Hamaney’e bağlı internet sitesinin aktardığı habere göre İran Dini Lideri, hükümetteki üst düzey yetkililere ve kuvvetler komutanlarına hitaben yaptığı konuşmada müzakerelerin iyi yönde ilerlediğini söyledi. Hamaney, “Müzakere heyetimiz, Ulusal Güvenlik Konseyi ve Cumhurbaşkanı’nı görüşmeler konusunda bilgilendiriyor, kararlar alıyor ve işleri ilerletmeye devam ediyor” dedi. Hamaney ayrıca heyetin şu ana kadar ABD’nin abartılı talepleri karşısında iyi şekilde direndiğini vurguladı.
Nükleer müzakerelerde son söz, Hamaney’in yetkisi altındaki Yüksek Ulusal Güvenlik Konseyi’ne ait.
Hamaney’in açıklamasından iki gün önce parlamentodaki 290 milletvekilinden 250’si, hükümete nükleer anlaşmanın yeniden canlandırılması için beş koşulun belirtildiği bir mektup gönderdi. ABD’nin anlaşmadan bir daha geri çekilmemesinin garanti edilmesi, İran petrolünün satışına yönelik yaptırımların kaldırıldığının, anlaşmanın Kongre tarafından onaylandığının, ABD’nin ‘Snapback’ mekanizmasına başvurmayacağının ve güncellenen anlaşma kapsamında kaldırılan yaptırımların adının değiştirilmeyeceğinin doğrulanması çağrısı yaptı.

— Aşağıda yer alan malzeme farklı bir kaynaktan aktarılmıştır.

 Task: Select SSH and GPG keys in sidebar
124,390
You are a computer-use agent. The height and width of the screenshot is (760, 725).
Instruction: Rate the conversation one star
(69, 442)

Büyük güçler ve İran arasındaki görüşmeler, Rusya’nın Ukrayna’ya saldırısından sonra Moskova’ya uygulanan Batı yaptırımlarının İran ile ticaretine zarar vermeyeceğine dair garanti talebinin ardından geçen ay askıya alınmıştı. Washington ve Tahran söz konusu engelin aşılmasıyla birlikte  müzakerelerde askıda kalmış konular hususunda dolaylı diplomatik çatışmaya geri döndüler. Bu askıda kalmış konular çerçevesinde Tahran, öncelikli olarak Devrim Muhafızları’nın ABD terör örgütleri listesinden çıkarılmasını talep ediyor.

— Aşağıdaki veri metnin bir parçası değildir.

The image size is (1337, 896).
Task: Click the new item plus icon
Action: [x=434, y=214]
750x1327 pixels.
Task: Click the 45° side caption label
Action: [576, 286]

İran İslami Şura Meclisi Ulusal Güvenlik ve Dış Politika Komisyonu Sözcüsü Mahmud Abbaszade Mişkini, İran Başmüzakerecisi Ali Bakıri Kani’nin müzakerelerin son durumu hakkında bir rapor sunduğunu söyledi. Mişkini, komisyon üyelerinin Dışişleri Bakanlığı yetkilileriyle ‘ciddi bir görüşme’ yaptığına dikkat çekti.

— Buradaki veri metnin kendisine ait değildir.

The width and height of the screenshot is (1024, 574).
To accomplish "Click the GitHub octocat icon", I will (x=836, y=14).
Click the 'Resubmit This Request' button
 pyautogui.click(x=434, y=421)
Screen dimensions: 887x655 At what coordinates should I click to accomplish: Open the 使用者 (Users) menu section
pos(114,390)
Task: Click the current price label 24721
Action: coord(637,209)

İran Dışişleri Bakanı Hüseyin Emir Abdullahiyan, İran Parlamentosu’nun Ulusal Güvenlik ve Dış Politika Komisyonu üyelerine ‘ABD’nin ciddi kararlar alması halinde anlaşmanın mümkün olduğunu’ belirtti. Bakan, “Yapılan tartışmalara göre anlaşma mümkün” dedi.
Milletvekillerine 27 sayfalık müzakere taslağı hakkında bilgi verilmesi sonrasındaki parlamento eleştirilerine değinen Mişkini, “Henüz resmi bir taslak yok. Bu yüzden görüş bildiremiyoruz” ifadesini kullandı.  Mahmud Abbaszade Mişkini szlerini şöyle sürdürdü:
“Hazır konularda bile Batılılarla görüş anlaşmazlıklarımız ve görüş ayrılıklarımız var. Bu nedenle resmi olarak bir taslak hazırlandı diyemeyiz.”
Resmi IRNA haber ajansına göre parlamenterler arasında ‘kırmızı çizgi’ konusunda endişe yaşandı. Parlamenterlerin ‘kırmızı çizgilerin aşılmaması’ konusundaki ısrarına dikkat  çekildi.  
Diğer yandan Abdullahiyan, ABD’yi Viyana görüşmeleri sırasında ‘yeni koşullar dayatmaya’ çalışmakla suçlamıştı. Geçen pazar günü konuşan Bakan “ABD tarafı son haftalarda nükleer müzakerelerin bağlamı dışında taleplerde bulundu” dedi. Aynı şekilde geçen pazartesi günü Dışişleri Bakanlığı Sözcüsü Said Hatibzade de ABD’nin nükleer anlaşmayı yeniden canlandırmak için bir anlaşmaya varma ‘iradesini’ sorguladı. Hatibzade, “Gerçek bir irade göstermeyen ABD ile bir anlaşmaya varıp varamayacağımızı gerçekten bilmiyoruz” ifadesini kullandı.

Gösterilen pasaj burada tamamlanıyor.